# Kernel Samples

This directory collects public-safe MegaCpp POC kernel examples that mirror the
real CUDA helper contracts used across training and inference.

What is here:
- `attention_validity_prefix_sample.py`: normalize token-prefix and slot-prefix validity metadata.
- `causal_windowing_predicate_sample.py`: causal early-exit rule for sparse Pallas fused scoring.
- `dense_fa4_execute_proof_sample.py`: rollout-side execute-proof builder for dense FA4.
- `dense_fa4_kvcache_decode_sample.py`: bounded KV-cache decode contract for FA4 intent.
- `exact_mask_contract_cache_sample.py`: static cache key for exact-mask clustered sparse kernels.
- `exact_token_sparse_telemetry_sample.py`: runtime receipt for exact-token sparse routing vs reroute-to-full.
- `doc_window_mask_sample.py`: dense document and local-window mask builder shared by attention wrappers.
- `fused_bias_dropout_add_sample.py`: compiled bias + dropout + residual-add block-boundary helper.
- `fused_linear_cross_entropy_chunked_sample.py`: bounded-memory chunked loss path.
- `fused_mla_projection_sample.py`: MLA down-projection + RMSNorm + up-projection recompute helper.
- `fused_relu_squared_sample.py`: relu2 expert activation surface.
- `fused_residual_add_rms_norm_sample.py`: block-boundary residual + norm fusion contract.
- `fused_rope_qk_sample.py`: fused rotary application for Q/K attention ingress.
- `hierarchical_block_expansion_sample.py`: coarse-to-fine block expansion plan for subquadratic sparse Pallas scoring.
- `mhc_fused_static_sample.py`: static 4-stream fused mixing surface for mHC fast paths.
- `moba_block_sparse_decode_sample.py`: requested-vs-actual backend receipt for blockized sparse decode.
- `union_selection_query_mask_sample.py`: Phase-2 union-map and query-legality contract for clustered sparse TPU attention.
- `clustered_sparse_three_phase_sample.py`: clustered sparse TPU pipeline split into routing and attention stages.
- `triton_row_gather_sample.py`: single-tensor sparse row gather staging.
- `triton_row_gather_pair_sample.py`: paired K/V sparse row gather staging.

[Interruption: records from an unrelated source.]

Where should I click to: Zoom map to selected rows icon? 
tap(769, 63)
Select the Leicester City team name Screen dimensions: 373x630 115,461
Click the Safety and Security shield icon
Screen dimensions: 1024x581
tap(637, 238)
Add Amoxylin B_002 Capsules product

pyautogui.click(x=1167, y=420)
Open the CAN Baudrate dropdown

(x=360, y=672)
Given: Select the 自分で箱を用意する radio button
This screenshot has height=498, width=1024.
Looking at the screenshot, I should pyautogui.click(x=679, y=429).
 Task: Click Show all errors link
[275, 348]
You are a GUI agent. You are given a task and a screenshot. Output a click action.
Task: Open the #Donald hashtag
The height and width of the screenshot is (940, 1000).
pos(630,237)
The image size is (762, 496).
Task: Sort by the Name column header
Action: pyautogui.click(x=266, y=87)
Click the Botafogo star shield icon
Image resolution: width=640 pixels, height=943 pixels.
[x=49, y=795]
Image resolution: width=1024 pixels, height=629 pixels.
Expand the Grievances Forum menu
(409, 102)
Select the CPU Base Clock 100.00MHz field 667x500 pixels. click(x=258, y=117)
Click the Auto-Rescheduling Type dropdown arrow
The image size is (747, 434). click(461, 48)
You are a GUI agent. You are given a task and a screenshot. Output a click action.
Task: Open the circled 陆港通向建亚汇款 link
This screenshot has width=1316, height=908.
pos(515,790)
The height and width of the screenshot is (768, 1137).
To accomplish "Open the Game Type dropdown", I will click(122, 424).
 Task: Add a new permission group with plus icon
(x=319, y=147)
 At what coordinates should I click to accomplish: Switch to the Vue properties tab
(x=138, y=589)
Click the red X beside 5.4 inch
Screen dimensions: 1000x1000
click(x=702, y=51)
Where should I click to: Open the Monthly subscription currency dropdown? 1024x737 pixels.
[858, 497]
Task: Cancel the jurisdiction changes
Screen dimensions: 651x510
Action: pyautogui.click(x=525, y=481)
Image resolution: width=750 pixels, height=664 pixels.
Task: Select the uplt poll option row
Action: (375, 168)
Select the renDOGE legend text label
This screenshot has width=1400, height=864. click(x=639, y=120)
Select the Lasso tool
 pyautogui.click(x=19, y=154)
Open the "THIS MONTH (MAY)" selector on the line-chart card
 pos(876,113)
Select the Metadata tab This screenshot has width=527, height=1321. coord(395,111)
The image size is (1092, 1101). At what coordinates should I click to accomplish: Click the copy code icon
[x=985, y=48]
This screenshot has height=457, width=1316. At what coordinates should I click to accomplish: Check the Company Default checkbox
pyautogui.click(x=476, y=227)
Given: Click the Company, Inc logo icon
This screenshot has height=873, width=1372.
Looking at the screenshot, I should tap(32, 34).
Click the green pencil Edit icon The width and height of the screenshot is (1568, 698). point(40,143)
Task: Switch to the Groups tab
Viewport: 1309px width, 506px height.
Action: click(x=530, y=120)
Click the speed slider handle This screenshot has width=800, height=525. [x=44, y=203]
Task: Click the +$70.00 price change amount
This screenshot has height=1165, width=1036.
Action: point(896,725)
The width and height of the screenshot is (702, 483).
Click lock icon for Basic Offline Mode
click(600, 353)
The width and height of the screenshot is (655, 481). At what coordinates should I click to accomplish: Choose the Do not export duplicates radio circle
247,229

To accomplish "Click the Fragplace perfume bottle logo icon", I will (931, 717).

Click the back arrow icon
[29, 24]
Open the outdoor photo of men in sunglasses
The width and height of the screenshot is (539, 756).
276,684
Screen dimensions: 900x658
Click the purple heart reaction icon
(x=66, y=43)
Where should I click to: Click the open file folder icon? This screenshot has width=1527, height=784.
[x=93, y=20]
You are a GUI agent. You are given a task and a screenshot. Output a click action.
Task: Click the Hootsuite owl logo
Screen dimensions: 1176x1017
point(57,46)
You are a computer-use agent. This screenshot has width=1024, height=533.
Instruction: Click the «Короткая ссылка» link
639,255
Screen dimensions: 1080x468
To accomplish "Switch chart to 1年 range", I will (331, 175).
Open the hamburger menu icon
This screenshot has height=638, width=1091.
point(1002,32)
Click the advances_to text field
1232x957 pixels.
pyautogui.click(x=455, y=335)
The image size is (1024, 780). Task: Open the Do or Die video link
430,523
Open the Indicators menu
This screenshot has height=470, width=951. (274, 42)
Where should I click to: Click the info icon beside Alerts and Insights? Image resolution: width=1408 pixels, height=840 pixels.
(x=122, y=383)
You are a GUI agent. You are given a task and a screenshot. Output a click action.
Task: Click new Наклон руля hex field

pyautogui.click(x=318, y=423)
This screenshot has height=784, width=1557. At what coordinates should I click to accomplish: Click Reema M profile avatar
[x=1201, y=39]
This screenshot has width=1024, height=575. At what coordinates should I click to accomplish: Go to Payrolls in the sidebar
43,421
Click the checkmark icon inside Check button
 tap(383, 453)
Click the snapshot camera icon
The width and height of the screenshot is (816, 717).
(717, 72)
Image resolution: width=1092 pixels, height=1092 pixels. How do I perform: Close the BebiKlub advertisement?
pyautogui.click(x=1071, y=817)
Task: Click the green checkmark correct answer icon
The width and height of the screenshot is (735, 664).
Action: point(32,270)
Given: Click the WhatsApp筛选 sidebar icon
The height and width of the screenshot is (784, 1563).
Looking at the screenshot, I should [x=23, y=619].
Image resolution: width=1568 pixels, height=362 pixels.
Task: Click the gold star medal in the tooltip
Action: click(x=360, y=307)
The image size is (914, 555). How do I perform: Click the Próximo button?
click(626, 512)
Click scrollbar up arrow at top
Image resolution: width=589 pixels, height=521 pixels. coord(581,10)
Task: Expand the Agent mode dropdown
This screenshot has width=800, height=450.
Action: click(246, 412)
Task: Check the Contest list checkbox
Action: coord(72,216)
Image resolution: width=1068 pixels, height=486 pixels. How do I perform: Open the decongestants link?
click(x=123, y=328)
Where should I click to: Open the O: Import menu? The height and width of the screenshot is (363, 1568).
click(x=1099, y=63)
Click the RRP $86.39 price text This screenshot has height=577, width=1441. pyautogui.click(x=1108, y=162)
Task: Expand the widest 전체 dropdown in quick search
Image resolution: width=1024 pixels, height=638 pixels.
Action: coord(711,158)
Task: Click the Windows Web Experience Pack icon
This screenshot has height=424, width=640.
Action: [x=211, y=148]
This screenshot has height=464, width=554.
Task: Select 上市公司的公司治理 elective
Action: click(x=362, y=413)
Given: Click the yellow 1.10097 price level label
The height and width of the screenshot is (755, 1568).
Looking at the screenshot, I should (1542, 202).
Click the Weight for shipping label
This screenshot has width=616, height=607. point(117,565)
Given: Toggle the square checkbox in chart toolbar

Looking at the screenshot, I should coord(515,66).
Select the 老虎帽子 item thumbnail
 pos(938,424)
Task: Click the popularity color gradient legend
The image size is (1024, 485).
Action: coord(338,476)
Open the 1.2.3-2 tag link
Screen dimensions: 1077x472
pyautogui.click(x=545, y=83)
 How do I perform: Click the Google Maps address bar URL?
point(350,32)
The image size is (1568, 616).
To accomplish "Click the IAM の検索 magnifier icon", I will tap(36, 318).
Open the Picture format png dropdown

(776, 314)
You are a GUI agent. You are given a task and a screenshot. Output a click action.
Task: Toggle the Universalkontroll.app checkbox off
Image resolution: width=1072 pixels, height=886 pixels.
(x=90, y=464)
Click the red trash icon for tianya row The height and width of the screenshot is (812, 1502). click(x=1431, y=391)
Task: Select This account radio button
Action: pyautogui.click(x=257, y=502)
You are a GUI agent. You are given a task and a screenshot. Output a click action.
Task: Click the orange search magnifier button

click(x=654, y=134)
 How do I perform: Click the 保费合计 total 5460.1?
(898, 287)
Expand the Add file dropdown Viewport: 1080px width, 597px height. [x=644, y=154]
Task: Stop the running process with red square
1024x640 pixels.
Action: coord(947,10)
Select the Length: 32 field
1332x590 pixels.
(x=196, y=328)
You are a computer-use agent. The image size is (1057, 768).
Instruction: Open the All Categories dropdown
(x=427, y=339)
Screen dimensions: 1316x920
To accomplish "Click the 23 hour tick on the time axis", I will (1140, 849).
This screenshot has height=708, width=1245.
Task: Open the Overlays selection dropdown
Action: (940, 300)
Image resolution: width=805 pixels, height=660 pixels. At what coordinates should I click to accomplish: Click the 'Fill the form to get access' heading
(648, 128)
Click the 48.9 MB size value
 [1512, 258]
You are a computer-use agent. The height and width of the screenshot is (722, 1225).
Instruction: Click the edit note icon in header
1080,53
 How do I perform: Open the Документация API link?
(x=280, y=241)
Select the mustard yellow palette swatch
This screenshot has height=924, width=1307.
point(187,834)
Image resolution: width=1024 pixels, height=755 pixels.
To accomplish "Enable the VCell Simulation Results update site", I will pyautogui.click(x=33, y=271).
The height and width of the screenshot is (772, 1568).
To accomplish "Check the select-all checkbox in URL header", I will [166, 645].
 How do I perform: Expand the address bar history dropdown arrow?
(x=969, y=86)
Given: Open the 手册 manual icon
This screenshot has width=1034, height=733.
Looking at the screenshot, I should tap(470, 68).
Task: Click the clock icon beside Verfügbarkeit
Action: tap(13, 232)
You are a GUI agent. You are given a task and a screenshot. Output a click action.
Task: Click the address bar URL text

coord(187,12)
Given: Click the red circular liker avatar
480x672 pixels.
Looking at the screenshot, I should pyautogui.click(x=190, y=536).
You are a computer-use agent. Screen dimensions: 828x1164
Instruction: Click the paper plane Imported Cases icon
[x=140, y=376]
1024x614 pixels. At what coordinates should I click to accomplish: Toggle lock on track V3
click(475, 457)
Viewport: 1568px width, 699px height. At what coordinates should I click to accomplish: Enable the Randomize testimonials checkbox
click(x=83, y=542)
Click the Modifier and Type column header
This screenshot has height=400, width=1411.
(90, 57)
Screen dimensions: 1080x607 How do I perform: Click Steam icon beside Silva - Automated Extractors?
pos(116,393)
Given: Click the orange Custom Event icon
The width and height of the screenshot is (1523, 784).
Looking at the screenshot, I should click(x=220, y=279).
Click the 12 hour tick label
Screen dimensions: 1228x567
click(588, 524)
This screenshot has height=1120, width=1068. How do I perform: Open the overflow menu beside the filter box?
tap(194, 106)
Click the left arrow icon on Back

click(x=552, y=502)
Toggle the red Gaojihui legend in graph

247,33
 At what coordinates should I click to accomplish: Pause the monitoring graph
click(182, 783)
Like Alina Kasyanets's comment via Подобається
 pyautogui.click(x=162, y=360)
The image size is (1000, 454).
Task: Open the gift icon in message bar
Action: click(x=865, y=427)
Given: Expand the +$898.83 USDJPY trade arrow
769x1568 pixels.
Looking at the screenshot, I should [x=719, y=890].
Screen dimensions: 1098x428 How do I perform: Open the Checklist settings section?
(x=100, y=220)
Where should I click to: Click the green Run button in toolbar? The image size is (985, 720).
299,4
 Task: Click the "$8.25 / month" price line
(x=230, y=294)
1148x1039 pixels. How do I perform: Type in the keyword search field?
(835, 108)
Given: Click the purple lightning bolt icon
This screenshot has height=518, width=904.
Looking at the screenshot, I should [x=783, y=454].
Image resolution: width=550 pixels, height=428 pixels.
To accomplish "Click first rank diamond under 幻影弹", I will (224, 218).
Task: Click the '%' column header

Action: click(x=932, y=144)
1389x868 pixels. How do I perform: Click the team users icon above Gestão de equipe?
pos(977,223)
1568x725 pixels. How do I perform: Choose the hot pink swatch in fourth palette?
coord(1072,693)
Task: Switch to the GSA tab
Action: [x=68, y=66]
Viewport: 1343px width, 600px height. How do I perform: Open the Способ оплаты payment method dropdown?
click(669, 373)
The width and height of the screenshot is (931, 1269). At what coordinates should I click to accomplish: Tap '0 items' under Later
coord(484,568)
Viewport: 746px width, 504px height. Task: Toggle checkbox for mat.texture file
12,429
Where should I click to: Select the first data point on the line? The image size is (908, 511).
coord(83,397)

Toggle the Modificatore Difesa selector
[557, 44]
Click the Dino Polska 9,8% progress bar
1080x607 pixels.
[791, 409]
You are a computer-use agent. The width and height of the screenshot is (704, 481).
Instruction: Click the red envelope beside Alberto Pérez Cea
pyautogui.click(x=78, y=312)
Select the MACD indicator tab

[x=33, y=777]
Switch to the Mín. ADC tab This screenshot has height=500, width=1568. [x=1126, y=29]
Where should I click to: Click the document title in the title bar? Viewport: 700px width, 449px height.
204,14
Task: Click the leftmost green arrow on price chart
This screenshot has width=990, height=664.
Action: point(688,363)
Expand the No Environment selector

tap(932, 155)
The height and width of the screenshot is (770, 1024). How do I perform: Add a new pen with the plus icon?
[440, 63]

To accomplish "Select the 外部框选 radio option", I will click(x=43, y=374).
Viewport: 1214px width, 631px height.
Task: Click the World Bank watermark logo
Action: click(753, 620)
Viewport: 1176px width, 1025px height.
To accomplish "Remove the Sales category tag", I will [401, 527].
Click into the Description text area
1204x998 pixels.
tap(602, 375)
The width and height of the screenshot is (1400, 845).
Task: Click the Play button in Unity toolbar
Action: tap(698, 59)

How these fit into the model/runtime:
- Attention ingress: RoPE and KV staging helpers reduce launch count before the
  actual attention backend runs.
- Attention mask contract: validity-prefix and document-window builders keep
  dense, sparse, and local wrappers aligned on which tokens are real.
- Attention backend rollout: dense FA4 helpers keep rollout and decode claims
  tied to a real bounded contract.
- Exact-token sparse runtime: telemetry and cache-key helpers keep the sparse
  lane honest when indexers reroute or when mask semantics must stay out of the
  JAX closure key.
- Blockized sparse decode: the MoBA-style resolver records when a FLASH-style
  sparse request had to execute as Triton instead.
- Sparse TPU staging: union selection converts top-k block picks into compact
  union maps and optional dense debug masks before the clustered sparse kernel runs.
- Clustered sparse TPU: the three-phase sample shows how routing and sparse
  attention are separated in the clustered Pallas pipeline.
- Sparse Pallas internals: causal windowing and hierarchical block expansion
  show how the planner reduces work before the final sparse kernel runs.
- Block boundaries: residual + RMSNorm fusion and bias-dropout-add cut repeated
  elementwise traffic.
- Expert compute: relu2 is one of the cheap expert activation surfaces used in
  specialist-model experiments.
- Multi-stream fusion: mHC static mixing keeps hyper-connection style branch
  merges from degenerating into many tiny kernels.
- Loss path: chunked fused CE prevents logits memory from exploding on large
  vocab runs.
- MLA experiments: the fused projection sample shows how the MLA path trades
  recomputation for lower activation residency.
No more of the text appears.